Instruction A: Print the stretch of the Ceph health error patch from "create mode 100644" through "need immediate attention.", word for word.
Instruction B: Pick up the Ceph health error patch where it stops and write what follows.

Document:
******************************
From 62e4a01cb9f4406b932bfd883fd689de7ee8fc39 Mon Sep 17 00:00:00 2001
From: =?UTF-8?q?Nils=20M=C3=BCller?= <tyriis@users.noreply.github.com>
Date: Mon, 8 Apr 2024 21:26:44 +0200
Subject: [PATCH] docs(rook-ceph): add ceph health error runbook

---
 .../docs/runbooks/ceph-health-error.md        | 79 +++++++++++++++++++
 .backstage/components/rook-ceph/mkdocs.yml    |  1 +
 2 files changed, 80 insertions(+)
 create mode 100644 .backstage/components/rook-ceph/docs/runbooks/ceph-health-error.md

diff --git a/.backstage/components/rook-ceph/docs/runbooks/ceph-health-error.md b/.backstage/components/rook-ceph/docs/runbooks/ceph-health-error.md
new file mode 100644
index 000000000..12476a194
--- /dev/null
+++ b/.backstage/components/rook-ceph/docs/runbooks/ceph-health-error.md
@@ -0,0 +1,79 @@
+# CephHealthError
+
+## Meaning
+
+The `CephHealthError` alert in Ceph, indicates that the overall health of the Ceph cluster is in an `ERROR` state. This is a serious alert that signifies there are critical issues with the cluster that need immediate attention.
+
+The `CephHealthError` alert can be triggered by a variety of issues, including but not limited to:
+
+One or more Object Storage Daemons (OSDs) are down.
+The cluster is running low on storage space.
+There are too many Placement Groups (PGs) in a degraded or inconsistent state.
******************************
Data excerpts:

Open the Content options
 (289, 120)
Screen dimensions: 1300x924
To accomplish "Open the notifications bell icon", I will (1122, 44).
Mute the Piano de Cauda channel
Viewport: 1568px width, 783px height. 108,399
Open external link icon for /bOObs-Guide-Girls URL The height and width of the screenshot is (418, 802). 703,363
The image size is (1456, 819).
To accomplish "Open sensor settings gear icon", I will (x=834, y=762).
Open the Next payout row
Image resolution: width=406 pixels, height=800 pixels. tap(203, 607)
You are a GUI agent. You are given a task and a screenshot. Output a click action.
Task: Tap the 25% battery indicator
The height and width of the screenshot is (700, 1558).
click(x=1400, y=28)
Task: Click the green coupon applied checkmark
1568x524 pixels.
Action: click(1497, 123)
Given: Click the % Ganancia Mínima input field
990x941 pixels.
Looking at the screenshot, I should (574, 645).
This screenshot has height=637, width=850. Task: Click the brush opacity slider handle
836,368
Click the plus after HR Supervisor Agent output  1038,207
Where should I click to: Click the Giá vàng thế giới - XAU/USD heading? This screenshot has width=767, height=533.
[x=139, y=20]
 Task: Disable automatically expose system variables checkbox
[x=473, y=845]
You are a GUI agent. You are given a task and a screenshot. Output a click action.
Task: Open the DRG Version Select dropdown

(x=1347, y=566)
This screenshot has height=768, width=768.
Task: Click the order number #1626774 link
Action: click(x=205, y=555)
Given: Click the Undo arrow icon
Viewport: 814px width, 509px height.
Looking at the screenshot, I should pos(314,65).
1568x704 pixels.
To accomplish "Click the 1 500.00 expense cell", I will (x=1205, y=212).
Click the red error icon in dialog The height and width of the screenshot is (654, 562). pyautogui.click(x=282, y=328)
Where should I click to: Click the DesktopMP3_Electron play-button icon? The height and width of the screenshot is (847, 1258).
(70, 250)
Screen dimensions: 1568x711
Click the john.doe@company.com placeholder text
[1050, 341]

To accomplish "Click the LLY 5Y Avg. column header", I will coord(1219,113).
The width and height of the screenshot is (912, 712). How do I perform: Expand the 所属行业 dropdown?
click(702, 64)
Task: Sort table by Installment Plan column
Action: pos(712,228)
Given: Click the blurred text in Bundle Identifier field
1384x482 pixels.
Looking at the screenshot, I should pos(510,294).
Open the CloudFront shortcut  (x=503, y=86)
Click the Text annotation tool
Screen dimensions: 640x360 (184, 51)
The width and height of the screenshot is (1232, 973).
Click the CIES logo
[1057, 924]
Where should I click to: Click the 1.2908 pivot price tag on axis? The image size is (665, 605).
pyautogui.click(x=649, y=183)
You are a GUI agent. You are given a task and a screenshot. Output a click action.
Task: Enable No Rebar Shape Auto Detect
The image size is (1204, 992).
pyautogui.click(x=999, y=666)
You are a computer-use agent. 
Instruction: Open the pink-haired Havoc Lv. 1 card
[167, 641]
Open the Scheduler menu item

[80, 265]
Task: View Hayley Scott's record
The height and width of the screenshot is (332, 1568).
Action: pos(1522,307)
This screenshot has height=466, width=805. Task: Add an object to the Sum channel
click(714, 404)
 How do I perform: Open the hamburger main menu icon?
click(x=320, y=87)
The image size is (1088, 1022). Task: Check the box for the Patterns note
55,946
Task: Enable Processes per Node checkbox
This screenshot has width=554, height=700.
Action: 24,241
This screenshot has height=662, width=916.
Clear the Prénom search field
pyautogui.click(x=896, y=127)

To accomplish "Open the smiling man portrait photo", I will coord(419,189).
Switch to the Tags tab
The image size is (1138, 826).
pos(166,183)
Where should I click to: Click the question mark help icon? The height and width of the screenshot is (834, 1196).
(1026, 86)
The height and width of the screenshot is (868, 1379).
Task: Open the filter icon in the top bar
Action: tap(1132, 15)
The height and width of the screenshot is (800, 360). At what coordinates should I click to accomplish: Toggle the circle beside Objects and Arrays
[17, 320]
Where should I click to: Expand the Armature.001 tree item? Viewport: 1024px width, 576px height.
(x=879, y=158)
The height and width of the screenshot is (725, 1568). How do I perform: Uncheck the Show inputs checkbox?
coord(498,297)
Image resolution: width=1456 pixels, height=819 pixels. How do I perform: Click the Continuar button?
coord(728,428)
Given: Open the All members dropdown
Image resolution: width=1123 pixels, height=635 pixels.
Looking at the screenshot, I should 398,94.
******************************
Task output A:
create mode 100644 .backstage/components/rook-ceph/docs/runbooks/ceph-health-error.md

diff --git a/.backstage/components/rook-ceph/docs/runbooks/ceph-health-error.md b/.backstage/components/rook-ceph/docs/runbooks/ceph-health-error.md
new file mode 100644
index 000000000..12476a194
--- /dev/null
+++ b/.backstage/components/rook-ceph/docs/runbooks/ceph-health-error.md
@@ -0,0 +1,79 @@
+# CephHealthError
+
+## Meaning
+
+The `CephHealthError` alert in Ceph, indicates that the overall health of the Ceph cluster is in an `ERROR` state. This is a serious alert that signifies there are critical issues with the cluster that need immediate attention.

Task output B:
+There are network issues preventing the OSDs from communicating with each other.
+When you see this alert, it's important to investigate and resolve the issue as soon as possible to prevent data loss or further degradation of the cluster's health.
+You can use the `ceph health detail` command to get more information about the issues affecting the cluster's health.
+
+## Impact
+
+The impact of a `CephHealthError` alert in a Ceph storage cluster can be significant and can lead to serious consequences. Here are some potential impacts:
+
+Data Loss: If the issues causing the `CephHealthError` alert are not resolved quickly, they could lead to data loss.
+For example, if multiple Object Storage Daemons (OSDs) are down and the data they store is not replicated elsewhere, that data could be lost.
+
+Data Unavailability: Even if no data is lost, the issues causing the `CephHealthError` alert could make data unavailable.
+For example, if there are network issues preventing the OSDs from communicating, clients may not be able to access their data.
+
+Reduced Performance: The issues causing the `CephHealthError` alert could degrade the performance of the Ceph cluster.
+For example, if the cluster is running low on storage space, it may have to spend more resources on data management, which could slow down data access.
+
+Increased Risk: The `CephHealthError` alert indicates that the Ceph cluster is in a vulnerable state. If additional issues occur before the current issues are resolved, the impact could be even greater.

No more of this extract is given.